Exercise instructions => Could you set down every line of the listing below, word for word and unchanged?

[start Data to use]

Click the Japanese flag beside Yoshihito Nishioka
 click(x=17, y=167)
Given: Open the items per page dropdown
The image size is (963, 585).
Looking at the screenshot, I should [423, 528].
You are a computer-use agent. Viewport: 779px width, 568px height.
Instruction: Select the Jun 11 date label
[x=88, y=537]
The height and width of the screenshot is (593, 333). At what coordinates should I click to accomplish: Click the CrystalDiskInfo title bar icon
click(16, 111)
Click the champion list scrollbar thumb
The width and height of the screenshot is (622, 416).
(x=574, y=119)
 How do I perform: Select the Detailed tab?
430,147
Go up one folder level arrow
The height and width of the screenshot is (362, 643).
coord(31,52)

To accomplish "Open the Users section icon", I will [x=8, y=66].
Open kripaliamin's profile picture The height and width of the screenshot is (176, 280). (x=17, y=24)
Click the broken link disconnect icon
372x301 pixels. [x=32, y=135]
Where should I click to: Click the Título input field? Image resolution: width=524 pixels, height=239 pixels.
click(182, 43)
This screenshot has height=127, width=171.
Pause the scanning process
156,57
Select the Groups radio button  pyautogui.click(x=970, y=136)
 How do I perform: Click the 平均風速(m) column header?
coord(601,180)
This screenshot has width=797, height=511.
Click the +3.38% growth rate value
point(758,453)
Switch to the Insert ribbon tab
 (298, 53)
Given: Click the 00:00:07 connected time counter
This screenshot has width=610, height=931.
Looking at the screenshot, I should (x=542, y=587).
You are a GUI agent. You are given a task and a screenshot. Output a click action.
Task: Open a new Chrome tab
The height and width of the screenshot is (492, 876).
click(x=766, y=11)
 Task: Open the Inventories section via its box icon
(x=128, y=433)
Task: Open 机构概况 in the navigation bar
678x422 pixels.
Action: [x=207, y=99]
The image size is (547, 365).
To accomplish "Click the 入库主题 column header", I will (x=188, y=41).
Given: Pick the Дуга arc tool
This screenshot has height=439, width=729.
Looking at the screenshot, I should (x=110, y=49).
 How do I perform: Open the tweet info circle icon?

[end Data to use]

Final result =>
Click the Japanese flag beside Yoshihito Nishioka
 click(x=17, y=167)
Given: Open the items per page dropdown
The image size is (963, 585).
Looking at the screenshot, I should [423, 528].
You are a computer-use agent. Viewport: 779px width, 568px height.
Instruction: Select the Jun 11 date label
[x=88, y=537]
The height and width of the screenshot is (593, 333). At what coordinates should I click to accomplish: Click the CrystalDiskInfo title bar icon
click(16, 111)
Click the champion list scrollbar thumb
The width and height of the screenshot is (622, 416).
(x=574, y=119)
 How do I perform: Select the Detailed tab?
430,147
Go up one folder level arrow
The height and width of the screenshot is (362, 643).
coord(31,52)

To accomplish "Open the Users section icon", I will [x=8, y=66].
Open kripaliamin's profile picture The height and width of the screenshot is (176, 280). (x=17, y=24)
Click the broken link disconnect icon
372x301 pixels. [x=32, y=135]
Where should I click to: Click the Título input field? Image resolution: width=524 pixels, height=239 pixels.
click(182, 43)
This screenshot has height=127, width=171.
Pause the scanning process
156,57
Select the Groups radio button  pyautogui.click(x=970, y=136)
 How do I perform: Click the 平均風速(m) column header?
coord(601,180)
This screenshot has width=797, height=511.
Click the +3.38% growth rate value
point(758,453)
Switch to the Insert ribbon tab
 (298, 53)
Given: Click the 00:00:07 connected time counter
This screenshot has width=610, height=931.
Looking at the screenshot, I should (x=542, y=587).
You are a GUI agent. You are given a task and a screenshot. Output a click action.
Task: Open a new Chrome tab
The height and width of the screenshot is (492, 876).
click(x=766, y=11)
 Task: Open the Inventories section via its box icon
(x=128, y=433)
Task: Open 机构概况 in the navigation bar
678x422 pixels.
Action: [x=207, y=99]
The image size is (547, 365).
To accomplish "Click the 入库主题 column header", I will (x=188, y=41).
Given: Pick the Дуга arc tool
This screenshot has height=439, width=729.
Looking at the screenshot, I should (x=110, y=49).
 How do I perform: Open the tweet info circle icon?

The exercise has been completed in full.